Studying Taxonomy Enrichment on Diachronic WordNet Versions
- URL: http://arxiv.org/abs/2011.11536v1
- Date: Mon, 23 Nov 2020 16:49:37 GMT
- Title: Studying Taxonomy Enrichment on Diachronic WordNet Versions
- Authors: Irina Nikishina, Alexander Panchenko, Varvara Logacheva, Natalia
Loukachevitch
- Abstract summary: We explore the possibilities of taxonomy extension in a resource-poor setting and present methods which are applicable to a large number of languages.
We create novel English and Russian datasets for training and evaluating taxonomy enrichment models and describe a technique of creating such datasets for other languages.

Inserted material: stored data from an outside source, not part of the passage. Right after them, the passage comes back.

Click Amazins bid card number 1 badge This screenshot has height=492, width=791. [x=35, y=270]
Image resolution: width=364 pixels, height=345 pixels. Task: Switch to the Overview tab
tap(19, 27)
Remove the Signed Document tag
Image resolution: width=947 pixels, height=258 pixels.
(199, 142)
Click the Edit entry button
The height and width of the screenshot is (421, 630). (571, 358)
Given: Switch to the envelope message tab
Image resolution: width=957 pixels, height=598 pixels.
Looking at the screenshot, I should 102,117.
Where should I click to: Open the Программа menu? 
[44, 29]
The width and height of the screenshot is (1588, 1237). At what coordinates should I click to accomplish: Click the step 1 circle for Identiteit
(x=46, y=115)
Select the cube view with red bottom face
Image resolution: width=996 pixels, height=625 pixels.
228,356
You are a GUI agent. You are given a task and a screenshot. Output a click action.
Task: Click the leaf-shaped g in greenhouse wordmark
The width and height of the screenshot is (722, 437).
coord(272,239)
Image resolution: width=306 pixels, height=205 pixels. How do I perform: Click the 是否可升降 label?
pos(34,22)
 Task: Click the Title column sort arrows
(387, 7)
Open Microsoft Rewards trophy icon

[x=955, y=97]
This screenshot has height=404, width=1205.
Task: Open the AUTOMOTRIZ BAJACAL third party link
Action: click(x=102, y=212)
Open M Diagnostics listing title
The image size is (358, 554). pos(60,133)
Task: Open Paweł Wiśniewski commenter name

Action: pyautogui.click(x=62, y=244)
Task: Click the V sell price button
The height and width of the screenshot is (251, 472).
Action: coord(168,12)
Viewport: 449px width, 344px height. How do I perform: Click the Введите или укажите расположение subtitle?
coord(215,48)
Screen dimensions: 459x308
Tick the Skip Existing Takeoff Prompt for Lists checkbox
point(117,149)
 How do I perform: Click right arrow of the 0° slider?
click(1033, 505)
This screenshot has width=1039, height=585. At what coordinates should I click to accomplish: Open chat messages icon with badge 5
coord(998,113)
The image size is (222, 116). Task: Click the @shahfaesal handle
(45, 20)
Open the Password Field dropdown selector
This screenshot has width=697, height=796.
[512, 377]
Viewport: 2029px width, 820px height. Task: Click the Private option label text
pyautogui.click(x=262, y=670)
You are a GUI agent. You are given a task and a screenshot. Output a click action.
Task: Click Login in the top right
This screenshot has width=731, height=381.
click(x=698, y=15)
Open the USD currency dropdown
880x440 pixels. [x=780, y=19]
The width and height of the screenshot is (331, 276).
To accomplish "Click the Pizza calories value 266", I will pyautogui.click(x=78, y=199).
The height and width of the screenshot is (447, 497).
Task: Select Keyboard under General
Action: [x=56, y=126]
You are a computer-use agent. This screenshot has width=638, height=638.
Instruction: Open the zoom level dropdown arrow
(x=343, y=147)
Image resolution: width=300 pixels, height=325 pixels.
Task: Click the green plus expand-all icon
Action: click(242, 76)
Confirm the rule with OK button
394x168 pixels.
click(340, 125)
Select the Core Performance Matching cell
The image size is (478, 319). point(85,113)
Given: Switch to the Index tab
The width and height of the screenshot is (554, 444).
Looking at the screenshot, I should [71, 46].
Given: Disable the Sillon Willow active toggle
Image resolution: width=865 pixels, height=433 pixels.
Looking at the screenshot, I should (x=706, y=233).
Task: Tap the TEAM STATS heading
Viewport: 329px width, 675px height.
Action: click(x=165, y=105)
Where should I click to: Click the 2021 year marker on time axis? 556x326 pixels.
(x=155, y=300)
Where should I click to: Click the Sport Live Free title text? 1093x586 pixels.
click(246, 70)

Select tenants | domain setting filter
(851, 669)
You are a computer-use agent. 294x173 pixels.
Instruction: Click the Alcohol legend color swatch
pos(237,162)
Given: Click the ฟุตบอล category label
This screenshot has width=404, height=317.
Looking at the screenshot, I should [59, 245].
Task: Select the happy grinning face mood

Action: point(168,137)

- Score: 70.27072729280528
- License: http://creativecommons.org/licenses/by/4.0/
- Abstract: Ontologies, taxonomies, and thesauri are used in many NLP tasks. However,
most studies are focused on the creation of these lexical resources rather than
the maintenance of the existing ones. Thus, we address the problem of taxonomy
enrichment. We explore the possibilities of taxonomy extension in a
resource-poor setting and present methods which are applicable to a large
number of languages. We create novel English and Russian datasets for training
and evaluating taxonomy enrichment models and describe a technique of creating
such datasets for other languages.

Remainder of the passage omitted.